→ Problem statement: Return the lines beginning at the one that contains "Best Web SEO Company (277, 1450)" and continuing to the end of the entries, including both ends, exactly as written and nothing else.

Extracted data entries
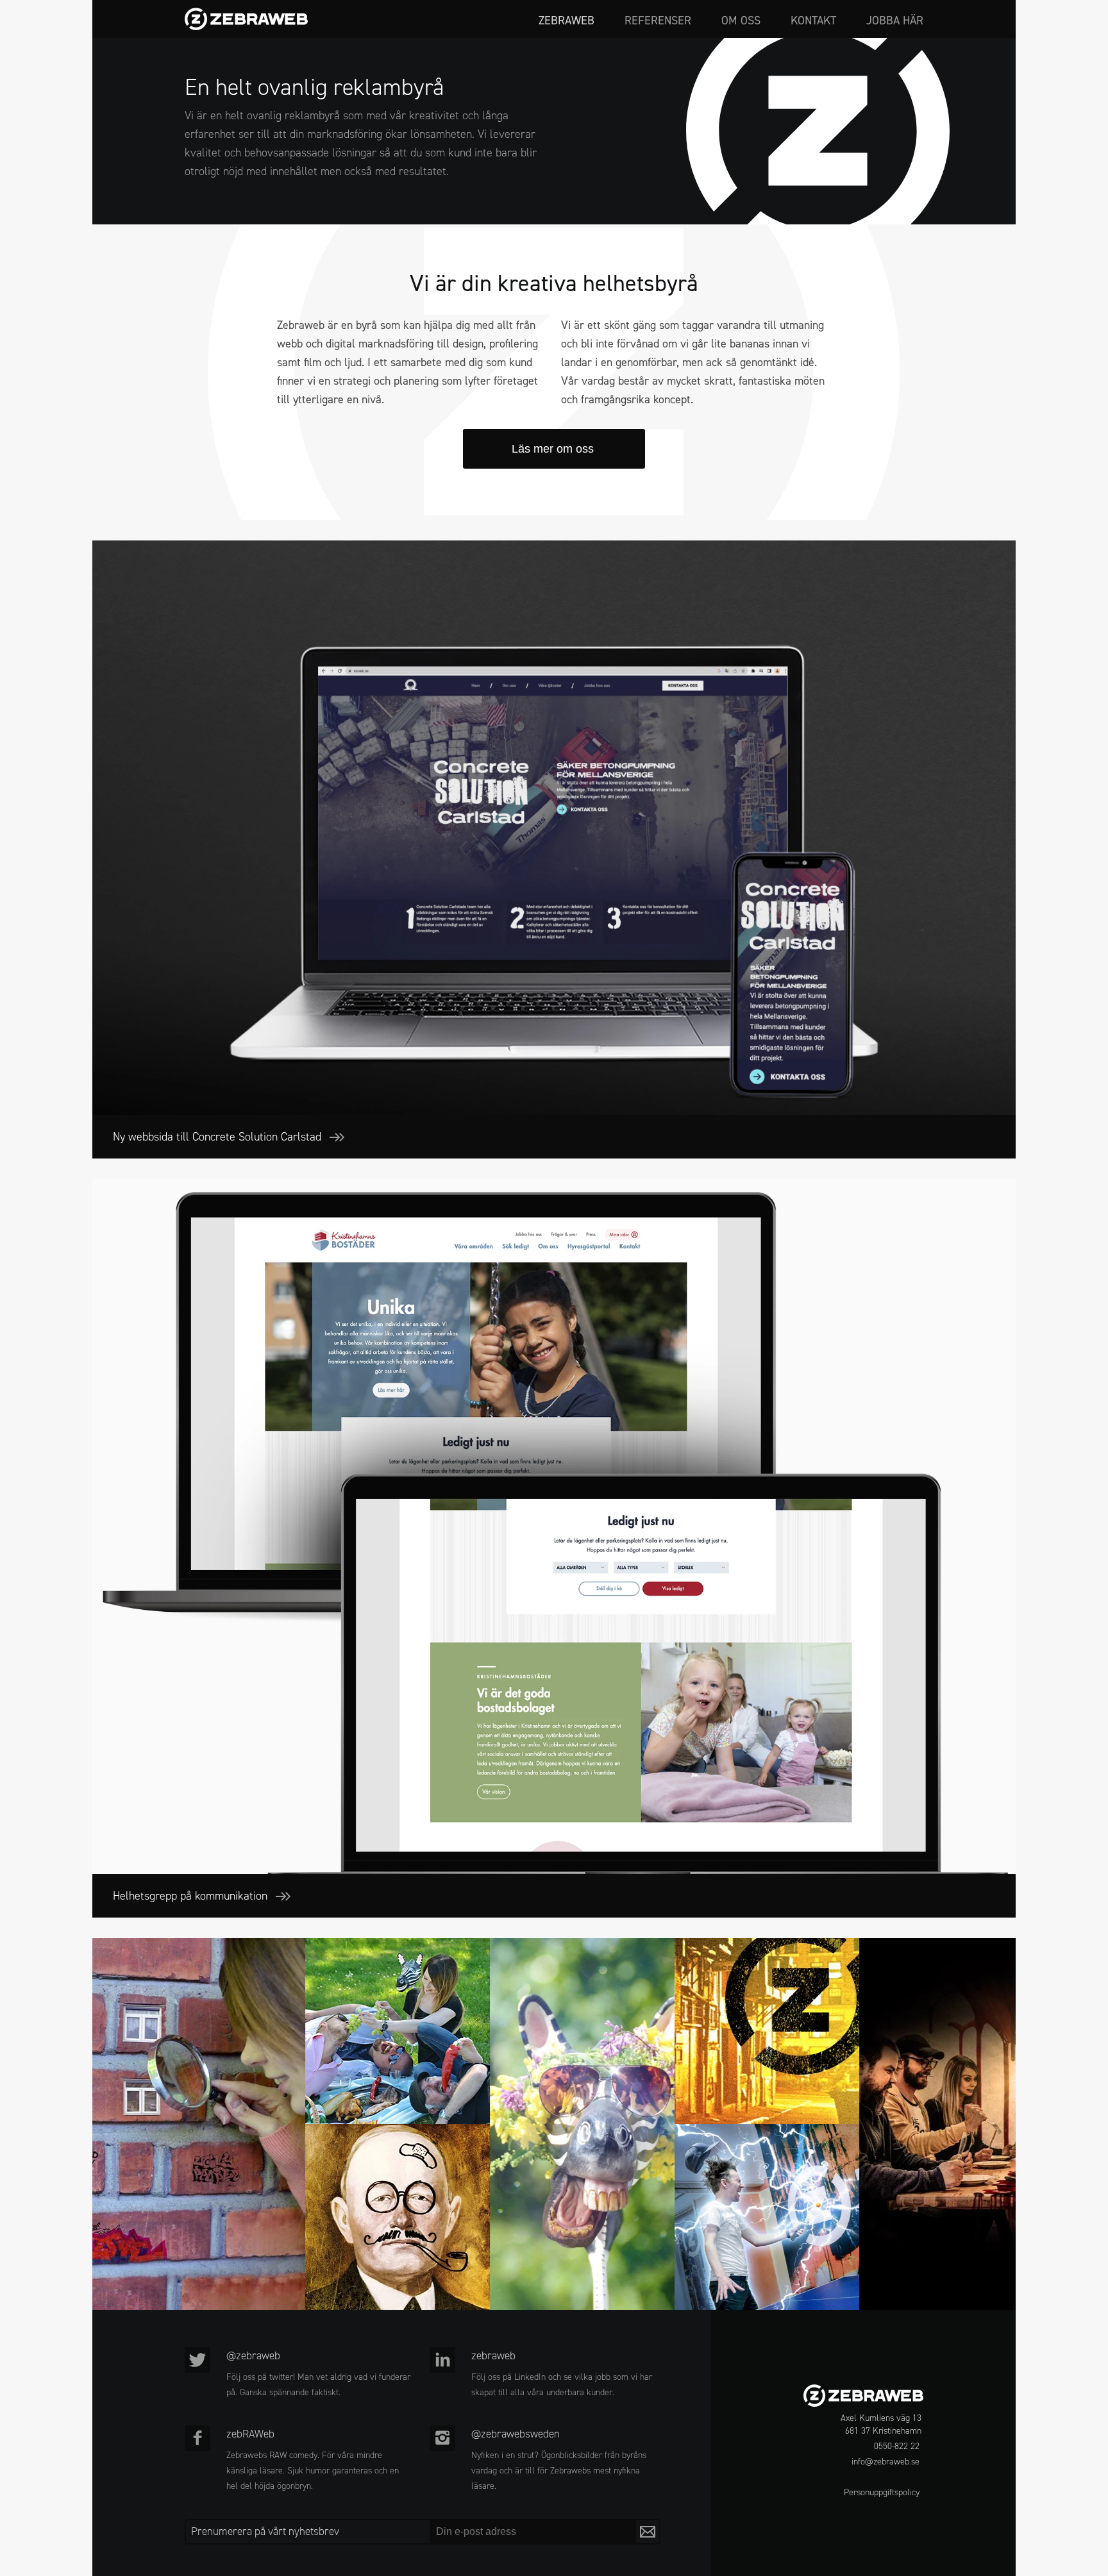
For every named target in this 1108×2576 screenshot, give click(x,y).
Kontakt (813, 21)
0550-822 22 (896, 2446)
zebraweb (566, 21)
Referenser (658, 21)
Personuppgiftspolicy (881, 2492)
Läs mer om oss (554, 448)
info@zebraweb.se (885, 2461)
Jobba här (894, 21)
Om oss (740, 21)
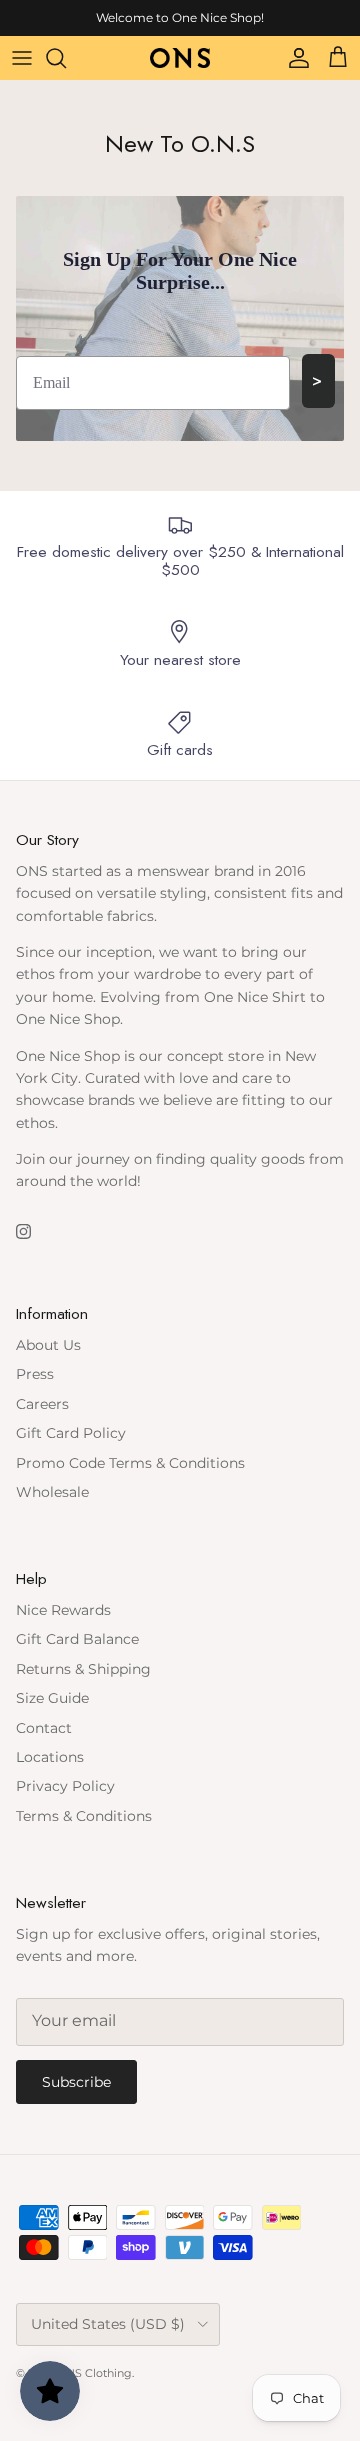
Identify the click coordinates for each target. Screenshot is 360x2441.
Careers (42, 1404)
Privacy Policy (65, 1786)
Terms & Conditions (84, 1816)
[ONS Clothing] (180, 58)
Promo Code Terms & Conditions (130, 1463)
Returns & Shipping (83, 1669)
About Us (48, 1345)
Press (35, 1374)
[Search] (66, 58)
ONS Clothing (94, 2373)
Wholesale (52, 1492)
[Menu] (22, 58)
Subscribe (76, 2082)
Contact (44, 1728)
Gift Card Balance (77, 1639)
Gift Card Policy (71, 1433)
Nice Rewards (63, 1610)
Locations (50, 1757)
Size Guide (52, 1698)
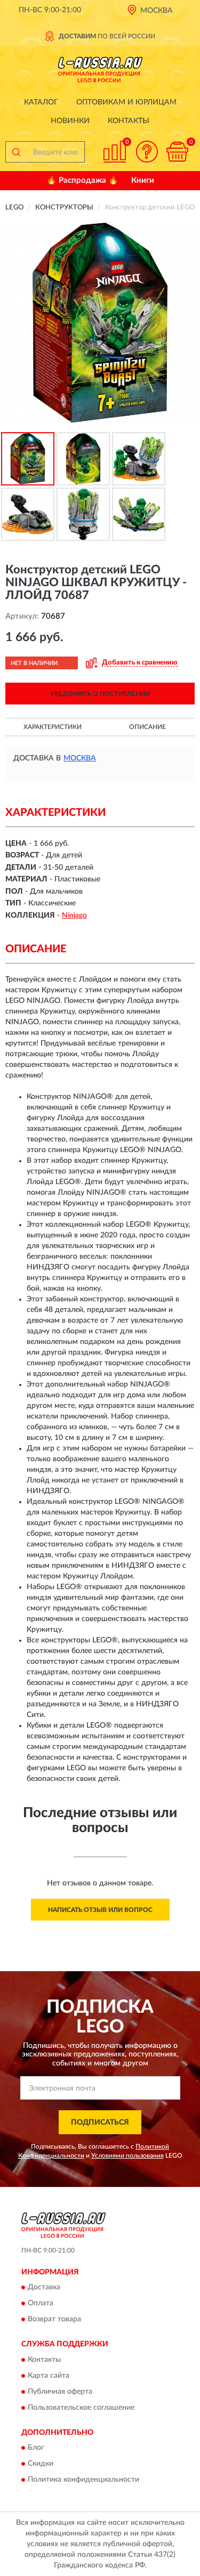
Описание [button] (147, 727)
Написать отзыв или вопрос (100, 1910)
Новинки (70, 121)
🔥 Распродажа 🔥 (82, 180)
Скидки (40, 2464)
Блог (36, 2448)
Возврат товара (54, 2319)
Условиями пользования (127, 2155)
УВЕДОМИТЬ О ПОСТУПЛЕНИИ (100, 694)
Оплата (40, 2303)
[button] (146, 152)
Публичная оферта (60, 2391)
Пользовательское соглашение (81, 2407)
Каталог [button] (41, 102)
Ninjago (74, 915)
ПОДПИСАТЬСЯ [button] (100, 2122)
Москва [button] (79, 758)
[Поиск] (16, 152)
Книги (142, 180)
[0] (177, 152)
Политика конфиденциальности (83, 2480)
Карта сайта (48, 2375)
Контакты (128, 121)
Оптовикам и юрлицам (126, 102)
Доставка (44, 2287)
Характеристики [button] (52, 727)
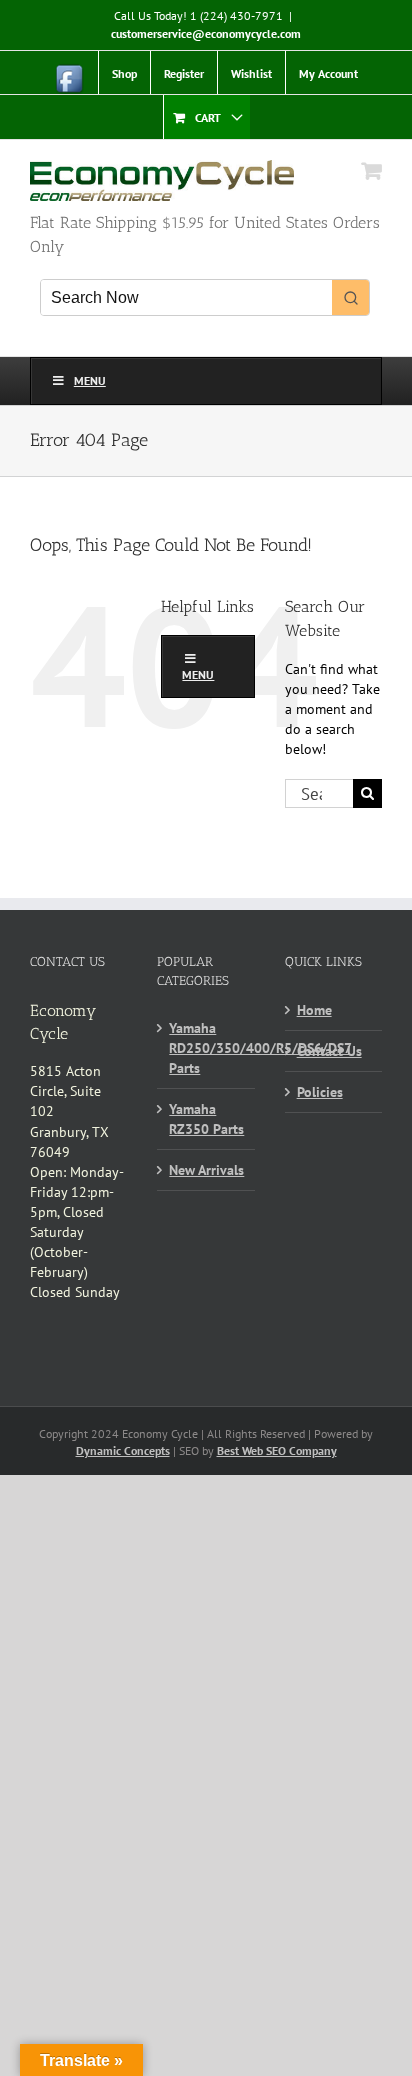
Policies (320, 1092)
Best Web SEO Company (277, 1450)
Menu (90, 380)
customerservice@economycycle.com (206, 33)
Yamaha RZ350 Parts (206, 1119)
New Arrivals (206, 1170)
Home (314, 1010)
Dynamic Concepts (123, 1450)
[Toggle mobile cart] (372, 170)
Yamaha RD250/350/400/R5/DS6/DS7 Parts (206, 1048)
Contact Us (329, 1051)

→ Solution to this task:
Best Web SEO Company (277, 1450)
Menu (90, 380)
customerservice@economycycle.com (206, 33)
Yamaha RZ350 Parts (206, 1119)
New Arrivals (206, 1170)
Home (314, 1010)
Dynamic Concepts (123, 1450)
[Toggle mobile cart] (372, 170)
Yamaha RD250/350/400/R5/DS6/DS7 Parts (206, 1048)
Contact Us (329, 1051)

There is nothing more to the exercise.